Extreme Mating Rituals: Lust Can Be So Deadly

Paul Taylor Dance Company in “Gossamer Gallants” at the Performing Arts Center at Purchase College.Credit...Andrea Mohin/The New York Times

PURCHASE, N.Y. — In the case of his newest dance, “Gossamer Gallants,” there are a few things that are helpful to know about Paul Taylor. He is a choreographer who calls himself a spy: he likes to see how strangers move when they’re not aware of his presence. That’s when their secrets come out.

He is also passionate about insects and primitive behavior; in his 1976 piece “Cloven Kingdom,” Mr. Taylor highlights the delicate line between man and beast. As the dancers become more animalistic, they also become more themselves.

And finally, Mr. Taylor is fond of undercutting something beautiful with something dark. Not that “Gossamer Gallants,” which takes a grim view of mating rituals, is necessarily sinister. With its breakneck speed and cartoonish costumes, the new work, performed on Saturday evening at the Performing Arts Center at Purchase College, is a veritable hoot. That it followed “Roses,” Mr. Taylor’s truest romantic work, was a perverse touch. At the heart of that 1985 dance is a luminous duet for a couple in white that shows what happens when dancing ascends to floating.

In “Gossamer Gallants,” the men are dressed as uncommonly fit houseflies in blue and black, while the women, in skintight shiny green tops and tights, are their obsession and their demise. (For both, there are caps and wings.) In this raucous, highly satirical dance set to five pieces from Bedrich Smetana’s “The Bartered Bride,” Santo Loquasto’s costumes are an instant clue that this will be a weird one. His backdrop is a fisheye view of a kingdom adorned with towers, and Jennifer Tipton’s lighting stays true to the storybook tone: against the dark brown setting, the blue and green pop.

Initially the women seem alluring, even cute, but their bobbing antennas belie how fierce they are. In lieu of a program note, Mr. Taylor includes a quote by Herman Melville: “The nocturnal radiance of the firefly is purposely intended as an attraction to the opposite sex ... some insect Hero may show a touch to her gossamer gallant.”

Good luck with that, insect heroes. These lusty flies — Michael Trusnovec, James Samson, Sean Mahoney, Francisco Graciano, Michael Apuzzo and Michael Novak — don’t stand a chance. But like a pesky insect circling a plate of food, they don’t give up. Thrusting their hands, palms down and level with their heads, back and forth with the rapidity of needle on a sewing machine, they mimic the quivering forelegs of a fly. At the first sight of the women, they hunch their backs, pitch forward with their arms dangling, and gape. Men are beasts.

After Michelle Fleet prances by them with the backs of her hands resting on her hips — it’s a clever touch that gives the women a lazily sexy strut — she pauses for a moment and dips a finger in and out of her mouth. The males show their excitement by transferring their wiggling hands to their crotches. (Yes, Mr.

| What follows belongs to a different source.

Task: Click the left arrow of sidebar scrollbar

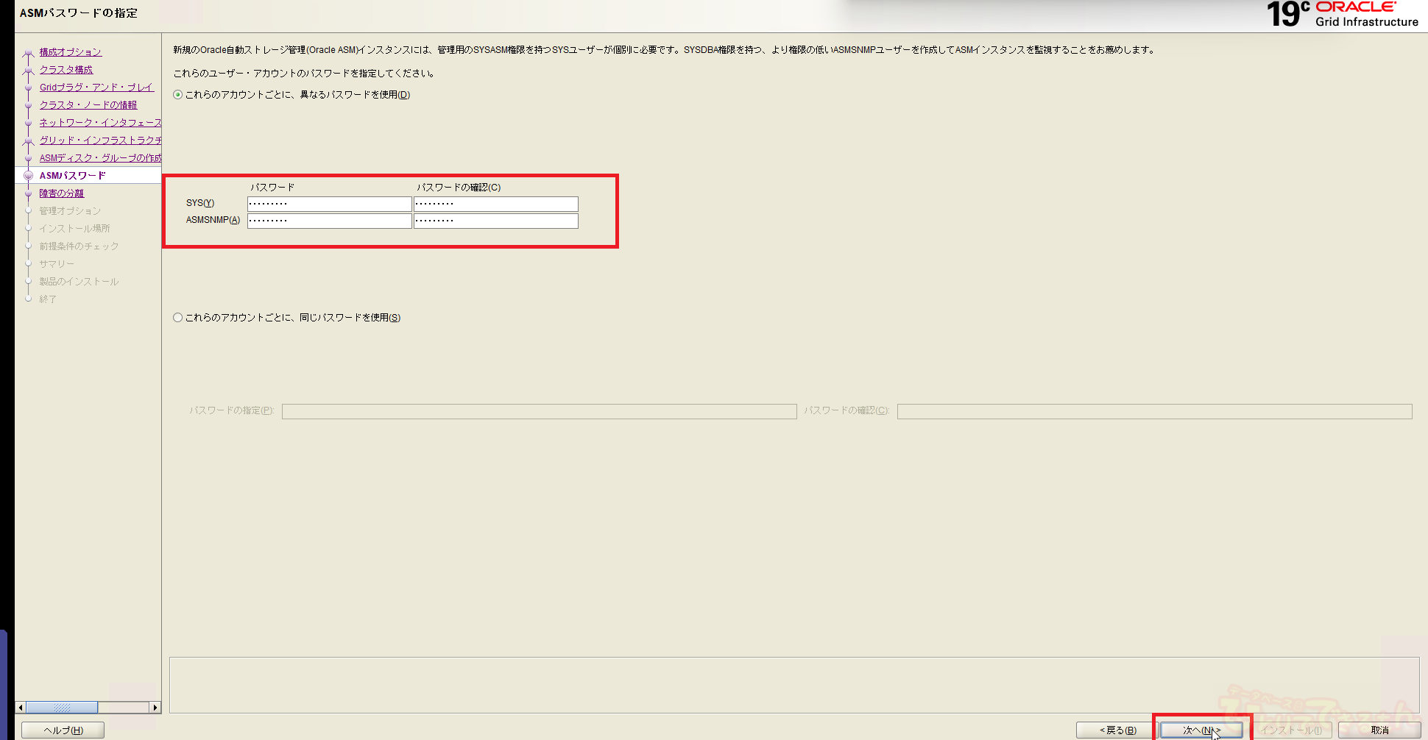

Taylor is wicked.)

These predatory fireflies — or are they sexy green hornets? — know their power. Laura Halzack, the most intriguing female dancer in the company, tempers her beauty with a withering stare. As she tilts on one leg — holding the position for ages — she twirls her fingers indifferently around the ball of one of her antenna. She only needs bubble gum.

But the madness ramps up when the women, including Eran Bugge, Jamie Rae Walker and Heather McGinley — a promising addition to the company for her daring and glint of devilish humor — reverse the pursuit. Chasing the shocked males across the stage, they charge ahead with a kick-leap combination that sends one leg shooting forward and the other bent behind like a cocked pistol. Eventually, the males go down, their limp bodies piling into a heap onstage.

Victorious, the females beat their chests and flex their biceps while their victims lie on the floor — prey turned doormats — ready to be walked on (literally). In “Gossamer Gallants,” Mr. Taylor’s view of mating rituals is only partly extreme; he didn’t have to spy too hard, in other words, to see such scenarios in action. (The shopping stretch of lower Broadway? The L train to Bedford Avenue on a Friday night?)

But Mr. Taylor ends on a devious note: one of the flies gets away. There’s always that one you can’t kill.